QuadraticProgram qp1 = new QuadraticProgram(c, R, A, b, 0);
// Now we can call the Solve method to run the algorithm:
Vector x = qp1.Solve();
This is how it looks in Visual Basic:
' The linear term in the objective function:
Dim c As Vector = Vector.CreateConstant(4, 0.0)
' The quaratic term in the objective function:
Dim R As Matrix = Matrix.CreateSymmetric(4, _
New Double() _
{ _
0.08, -0.05, -0.05, -0.05, _
-0.05, 0.16, -0.02, -0.02, _
-0.05, -0.02, 0.35, 0.06, _
-0.05, -0.02, 0.06, 0.35 _
}, MatrixTriangle.Upper)
' The coefficients of the constraints:
Dim A As Matrix = Matrix.Create(2, 4, New Double() _
{ _
1, 1, 1, 1, _
-0.05, 0.2, -0.15, -0.3 _
}, MatrixElementOrder.RowMajor)
' The right-hand sides of the constraints:
Dim b As Vector = Vector.Create(10000, -1000)
' We're now ready to call the constructor.
' The last parameter specifies the number of
' equality constraints.
Dim qp1 As New QuadraticProgram(c, R, A, b, 0)
' Now we can call the Solve method to run the algorithm:
Dim x As Vector = qp1.Solve()
And finally in F#:
// The linear term in the objective function:
let c = Vector.CreateConstant(4, 0.0);
// The quaratic term in the objective function:
let R = Matrix.CreateSymmetric(4,
[|
0.08;-0.05;-0.05;-0.05;
-0.05; 0.16;-0.02;-0.02;
-0.05;-0.02; 0.35; 0.06;
-0.05;-0.02; 0.06; 0.35
|], MatrixTriangle.Upper)
// The coefficients of the constraints:
let A = Matrix.Create(2, 4,
[|
1.0; 1.0; 1.0; 1.0;
-0.05; 0.2; -0.15; -0.30
|], MatrixElementOrder.RowMajor)
// The right-hand sides of the constraints:
let b = Vector.Create(10000.0, -1000.0)
// We're now ready to call the constructor.

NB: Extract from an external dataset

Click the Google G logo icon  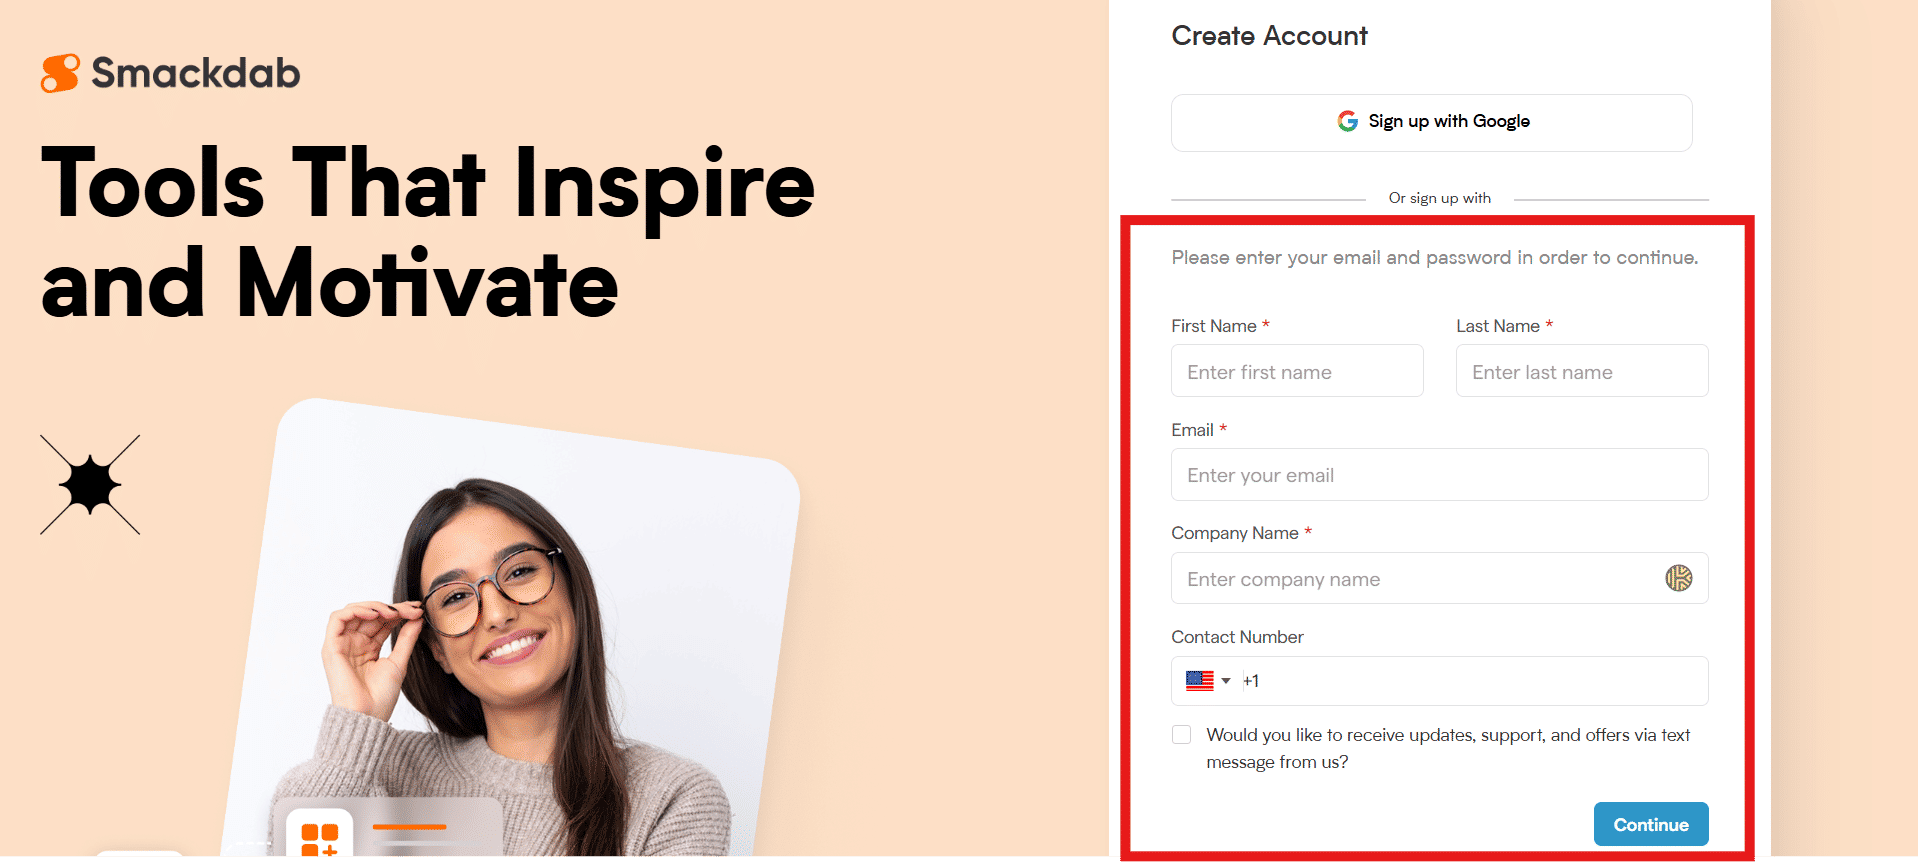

// The last parameter specifies the number of
// equality constraints.
let qp1 = new QuadraticProgram(c, R, A, b, 0)
// Now we can call the Solve method to run the algorithm:
let x = qp1.Solve()
After we’ve run this code, the vector x will contain the optimal amounts for each asset. It gives us: $3,453, $0, $1,069, $2,223. Not surprisingly, the second asset, which has had a negative return on average, should not be part of our portfolio. However, it turns out that the asset with the lowest positive return should have the largest share.